Task requirements:
Return every record below exactly.

==============================

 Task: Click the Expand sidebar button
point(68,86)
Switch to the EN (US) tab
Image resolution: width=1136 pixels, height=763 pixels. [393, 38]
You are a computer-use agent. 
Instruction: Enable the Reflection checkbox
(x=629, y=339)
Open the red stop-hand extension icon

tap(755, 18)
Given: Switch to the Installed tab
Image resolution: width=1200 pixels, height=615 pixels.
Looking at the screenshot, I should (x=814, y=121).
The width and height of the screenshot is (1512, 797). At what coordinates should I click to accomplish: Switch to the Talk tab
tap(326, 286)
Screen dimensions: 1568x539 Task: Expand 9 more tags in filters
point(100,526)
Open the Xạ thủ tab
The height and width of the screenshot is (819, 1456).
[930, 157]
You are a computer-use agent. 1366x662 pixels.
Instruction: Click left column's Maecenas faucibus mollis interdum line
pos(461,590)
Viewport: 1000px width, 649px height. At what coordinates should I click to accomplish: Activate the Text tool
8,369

==============================

Task answer:
 Task: Click the Expand sidebar button
point(68,86)
Switch to the EN (US) tab
Image resolution: width=1136 pixels, height=763 pixels. [393, 38]
You are a computer-use agent. 
Instruction: Enable the Reflection checkbox
(x=629, y=339)
Open the red stop-hand extension icon

tap(755, 18)
Given: Switch to the Installed tab
Image resolution: width=1200 pixels, height=615 pixels.
Looking at the screenshot, I should (x=814, y=121).
The width and height of the screenshot is (1512, 797). At what coordinates should I click to accomplish: Switch to the Talk tab
tap(326, 286)
Screen dimensions: 1568x539 Task: Expand 9 more tags in filters
point(100,526)
Open the Xạ thủ tab
The height and width of the screenshot is (819, 1456).
[930, 157]
You are a computer-use agent. 1366x662 pixels.
Instruction: Click left column's Maecenas faucibus mollis interdum line
pos(461,590)
Viewport: 1000px width, 649px height. At what coordinates should I click to accomplish: Activate the Text tool
8,369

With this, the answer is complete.